1901
PREFACE
WHEN but a little while ago we undertook to write a “guide book” to one of the better known towns of Central Italy, we realised perhaps imperfectly how wide and full was the field of work which lay before us. The “story” of Perugia is, like the story of nearly all Italian towns, as full and varied as the story of a nation. Every side-light of history is cast upon it, and nearly every phase of man’s policy and art reflected on its monuments. To do justice to so grand a pageant in a narrow space of time and binding was, we may fairly plead, no easy task; and now that the work is done, and the proofs returned to the printer, we are left with an inevitable regret; for it has been impossible for us to retain in shortened sentences and cramped description the charm of all the tales and chronicles which we ourselves found necessary reading for a full knowledge of so wide a subject.
If this small book have any claim to merit it is greatly due to the faithful and ungrudging help rendered to its authors throughout their study, by one true guide; by many old friends; and by the inhabitants of the town whose name it bears for title. We can never adequately express our sense of gratitude to the people of Perugia, to whom we came as utter strangers, but who received us with such great courtesy and kindness as to make our stay and study in their midst a pleasure as well as an education.

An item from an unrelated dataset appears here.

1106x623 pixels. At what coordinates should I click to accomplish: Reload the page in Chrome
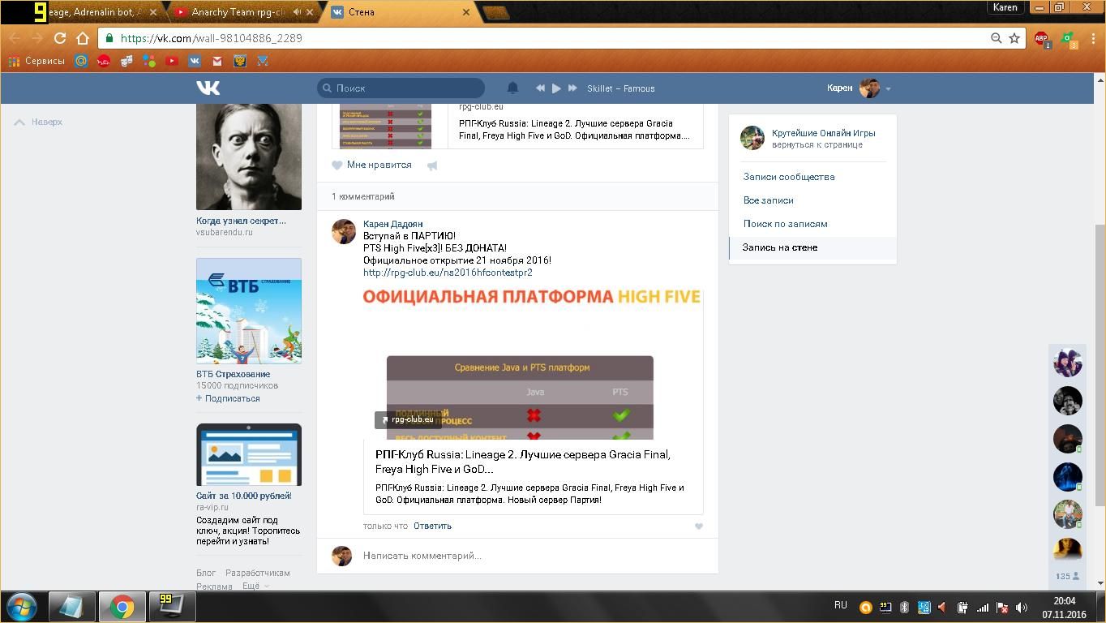pos(59,38)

Our book is intended for the general traveller rather than for the student. We have offered no criticism, and have quoted whenever we could from the pages of contemporary chronicles. We have dealt with Perugia as with the heroine of a novel, describing her particular progress, and not confounding it with that of neighbour towns, equally important in their way, and each struggling, as perhaps only the cities of Italy knew how to struggle, towards an individual supremacy in a state lacerated by foreign wars and policies.
In dealing with one of the most vivid points in the history of the town—the Rule of the Nobles—we have, with some diffidence, incorporated into our narrative the words of one who had already drawn his description of the subject straight from the original source, treating it with such a powerful sympathy as it would have been impossible for us to rival. For further knowledge of this terrible period we can but refer the student to the chronicle of Matarazzo. (Archivio Storico, vol. xvi. part 2.)
With the art of Umbria we have dealt only shortly, and from the point of view of sentiment rather than that of criticism. For a severe and thorough knowledge of the technique and use of colours employed by the men who lived through such scenes as we have described in chapters II. and III. we must refer the reader to the works of other authors. For our dates, and facts in reference to art, we have relied on Kugler, Crowe and Cavalcaselle, Rio, Vasari and the local writers, Mariotti, Lupatelli, Mezzanotte, etc.
It remains to give a list of the books which we have consulted for the history. Amongst these are the Perugian chronicles contained in the Archivio Storico d’Italia; Graziani, Matarazzo, Frolliere, and Bontempi; Fabretti’s chronicles of Perugia, and his “Vita dei Condottieri, etc.”; and the local histories of Ciatti, Pellini, Bartoli, Mariotti, and Bonazzi. Villani and Sismondi have been consulted; Creighton’s “History of the Papacy during the Reformation,” and von Ranke’s “History of the Popes.”